- _Exercise task_: Can you reproduce, word for word, the passage of the code-review thread below that opens with the words "RFR(xs): (aix but" and closes with "current form (http://cr.openjdk."?

- _Page text_:
——————

RFR(xs): (aix but affects shared code too) 8186665: buffer overflow in Java_java_nio_MappedByteBuffer_isLoaded0

Thu Oct 19 13:21:58 UTC 2017

Hi Peter, Christoph,

if you have no objections, I'd like to push this change. As I explained in
my earlier mail, I'd prefer not to change MappedByteBuffer::load(), and if
you are fine with the change in its current form (http://cr.openjdk.
java.net/~stuefe/webrevs/8186665-buffer-overflow-in-
mincore/webrev.02/webrev/), I'd like to push it.

Thanks, Thomas

On Wed, Oct 18, 2017 at 12:24 PM, Thomas Stüfe <thomas.stuefe at gmail.com>
wrote:

> Hi Peter, Christoph,
>
> Thank you both for reviewing.
>
> New webrev: http://cr.openjdk.java.net/~stuefe/webrevs/
> 8186665-buffer-overflow-in-mincore/webrev.02/webrev/
>
> @Peter:
>
> >Shouldn't the following line:
> >
> >  47     return len2 + pagesize - 1 / pagesize;
> >
> >..be written as:
> >
> >           return (len2 + pagesize - 1) / pagesize;
>
> You are right. Did not cause the mincore output buffer to be unnecessarily
> large. Thanks for catching this.
>
> As for your other concern:
>
>
> On Wed, Oct 18, 2017 at 10:32 AM, Peter Levart <peter.levart at gmail.com>
> wrote:
>
>> --
>> In Java_java_nio_MappedByteBuffer_isLoaded0, we call mincore(2) to
>> retrieve the paging status of an address range.
>>
>> The size of the output buffer for mincore(2) depends on the number of
>> pages in *system page size* in the given memory range (this is spelled out
>> more or less explicitly on AIX and Linux, nothing is said on BSD/OSX, but I
>> assume the same). The number of pages in the memory range is calculated by
>> MappedByteBuffer.isLoaded() and handed down to
>> Java_java_nio_MappedByteBuffer_isLoaded0() together with the memory
>> range to test.
>>
>> MappedByteBuffer.isLoaded() calculates this number of pages based on
>> jjdk.internal.misc.Unsafe.pagesize(), which ultimately comes down to
>> os::vm_page_size().
>>
>> For AIX, os::vm_page_size() may return a page size larger than the system
>> page size of 4K. The reason for this is that on AIX, memory can be backed
>> by different page sizes, usually either 4K or 64K - e.g. posix thread
>> stacks may have 4K pages, java heap (system V shared memory) with 64K
>> pages, but mmap memory is always 4K page backed...
>>
>>
>> If this is true and Unsafe.pagesize() returns a value > 4K, then perhaps
>> also the MappedByteBuffer.load() method is wrong for AIX?

——————

- _Dataset section_:
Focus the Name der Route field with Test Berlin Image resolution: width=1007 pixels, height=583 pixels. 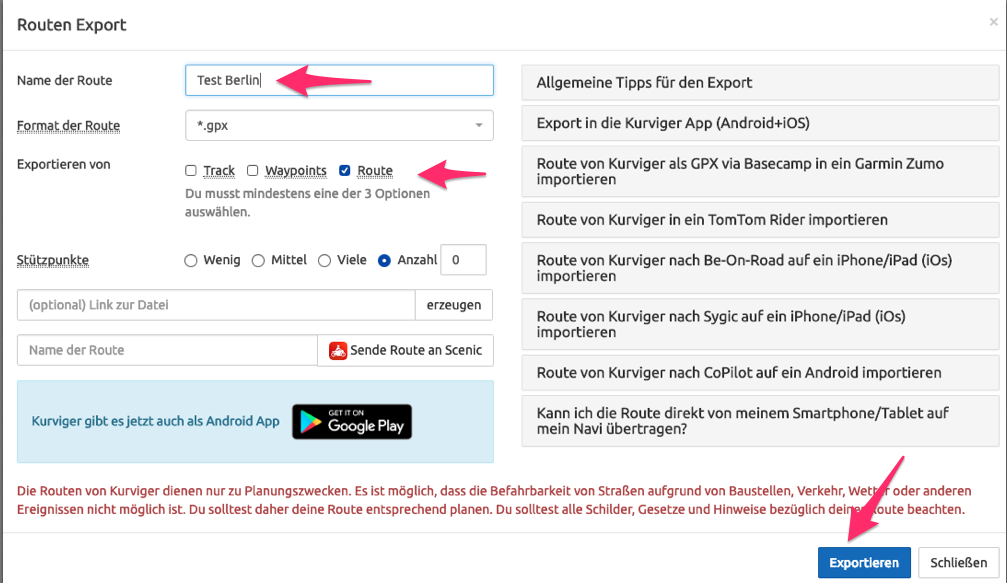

——————

- _Response to this task_:
RFR(xs): (aix but affects shared code too) 8186665: buffer overflow in Java_java_nio_MappedByteBuffer_isLoaded0

Thu Oct 19 13:21:58 UTC 2017

Hi Peter, Christoph,

if you have no objections, I'd like to push this change. As I explained in
my earlier mail, I'd prefer not to change MappedByteBuffer::load(), and if
you are fine with the change in its current form (http://cr.openjdk.